This is a guest post by my diabolically awesome lab-mate Maude, who is very experienced using the software Gephi to make beautiful network visualizations.
How to use Gephi ?
Here I try to describe the procedure I used in a few steps, to help you to start with this pretty easy and awesome software.
(no you don’t need to donate)
(well you can)
2/ What does it do ?
It is an Open Source Software for Exploring and Manipulating Networks . It uses a force-directed graph drawing algorithms based on a linear-linear model (attraction and repulsion proportional to distance between nodes) . The (attraction,repulsion)-model of ForceAtlas has an intermediate position betweenNoack’s LinLog (technical university of Cottbus) and the algorithm of Fruchterman and Rheingold. Basically: the higher is the number that linked 2 nodes = the edge, the closer they will appear on a graph. The smaller, the more apart the nodes will be.
3/ File format.
The format that works well and I use is a matrix, separated by semi colon ( check for format error with wrangler is a good way to avoid a lot of problem, needs to be “unix” and the first column and raw needs to be empty, and make sure you don’t have any spaces in the names)
You can basically apply this software for any matrix. But I think it is more interesting to determine the correlation between variables based on solid correlation stats, and with the network making some sense (positive/negative correlations…..) Below is an example.

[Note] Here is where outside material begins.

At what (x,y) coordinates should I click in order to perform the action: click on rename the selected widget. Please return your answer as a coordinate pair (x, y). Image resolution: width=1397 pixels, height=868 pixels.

4/In the example of Vanessa:
- For each gene set that were significantly enriched ( 4 different ones) Vanessa gave the list of genes with the ES value (=enrichment score) which gives an idea of the ranking of the genes in the list when the GSEA is performed.
- Which mean that we keep all the genes in the gene sets, but we attribute them their ES.
- Perform Shapiro test: here, out of 200 genes 12 were not normal , so I kept going (5% ? not bad)
- Then use a Pearson test to determine if there was a correlation. And corrected the p-value ( FDR, ade4 package, local variation)
- Build a matrix.
Which value did I put in the matrix?
- I built it with all the correlations tested = symmetric
- I appended the r scare of the Pearson tests performed
- I brought to zero the r scare of the correlations that where not significant after p value correction
- I added in front the sign of the r value of the pearson ( negative or positive regressive slope)
That way : the lowest value is -1, the highest +1, and the non correlated zero, which is what Gephi is trying to take in account.
What is the purpose of this ?
To see which genes are together at the beginning of the list of at the end, or if some genes are at the end when some other are at the beginning i.e. they are negatively correlated.